▸ Provided data:

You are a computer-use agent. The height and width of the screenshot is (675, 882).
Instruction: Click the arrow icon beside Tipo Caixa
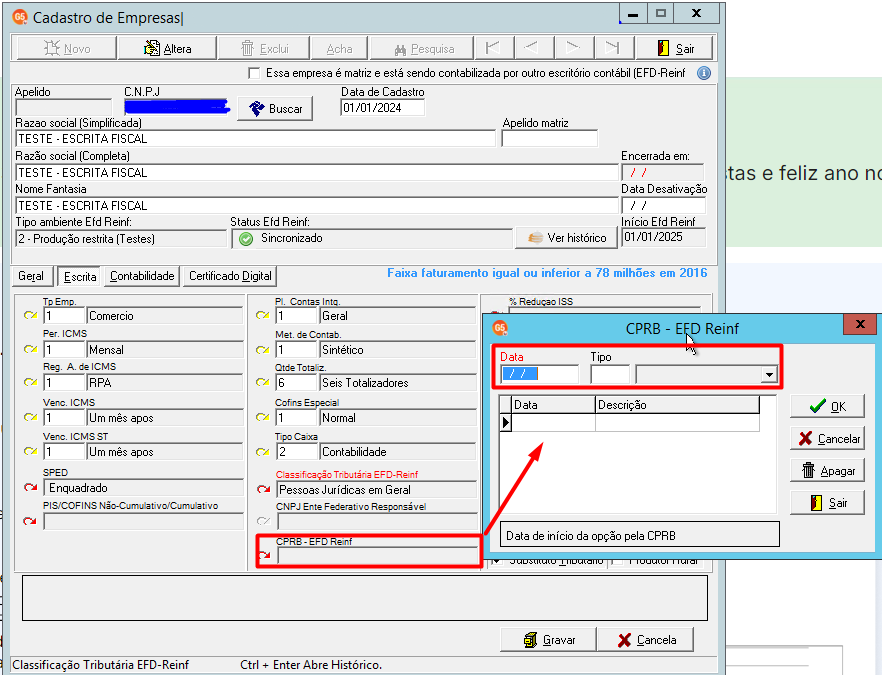pyautogui.click(x=264, y=452)
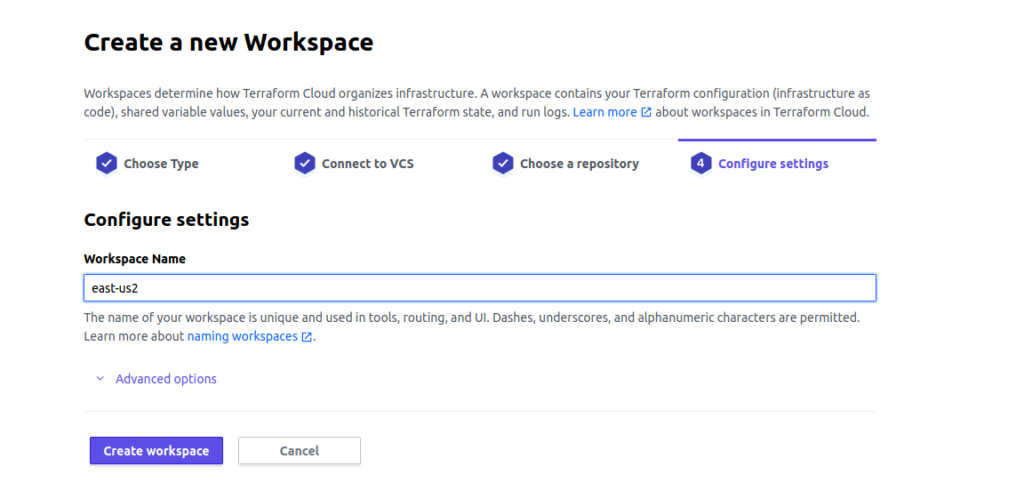Screen dimensions: 1024x499
Task: Follow the naming workspaces link
Action: click(242, 337)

▸ What the exercise asks: Output only these lines, word for word: the line containing "Instruction: Click the" and every line after it through the last line of the data. Omit the pictures.

▸ Output of the exercise:
Instruction: Click the arrow icon beside Tipo Caixa
pyautogui.click(x=264, y=452)
Screen dimensions: 1024x499
Task: Follow the naming workspaces link
Action: click(242, 337)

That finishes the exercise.